Couple months ago, I have read a book that has changed my life. I can't say I learned anything from the book. No, it wasn't that sort of change.

You know that feeling before a thunder storm? Everything is wrong about the surroundings. The electricity in the air, that feeling of hurried and unexplained fear. Even the lighting is wrong; so theatrical. Everything is Tim Burton like.**

This feeling, the wrong-just-before-the-thunder-storm feeling has been haunting me since reading that book. And since that time, like the protagonist of the book, I have been searching for something nonexistent and unseen for the longest of time, but unlike him, I have no idea whatsoever what I am looking for; I will know once I will approach it.

But until then, I will feel fearful from this feeling of being incomplete.


** I have many times tried to capture this wrong feeling, that wrong lighting, and that electric air in photographs. More times I failed than succeeded.

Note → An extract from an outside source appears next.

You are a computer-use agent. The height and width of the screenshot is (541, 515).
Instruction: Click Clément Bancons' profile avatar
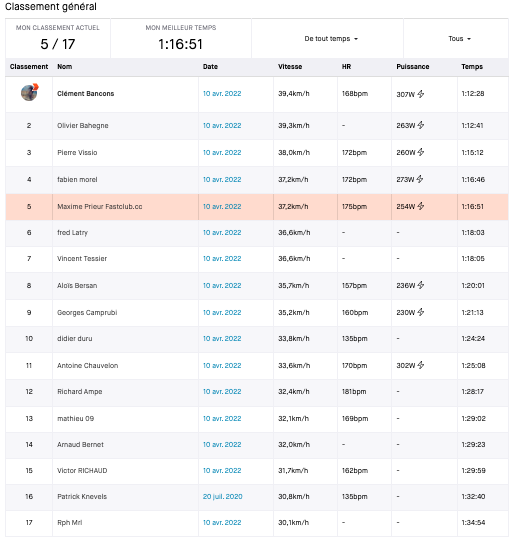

** Recently, out of some strange force and obvious desperation I went to a tattoo parlor (hmm do they call em like that? or am I the only weirdo who does that) and even though I am more into piercings, I got tattooed a sheep with a star on its ass. On the inside of my left wrist. So when I go to my super important job, I will just move my watch to my left hand (I am usually the right-wrist watch wearer). See the impact the book had on me?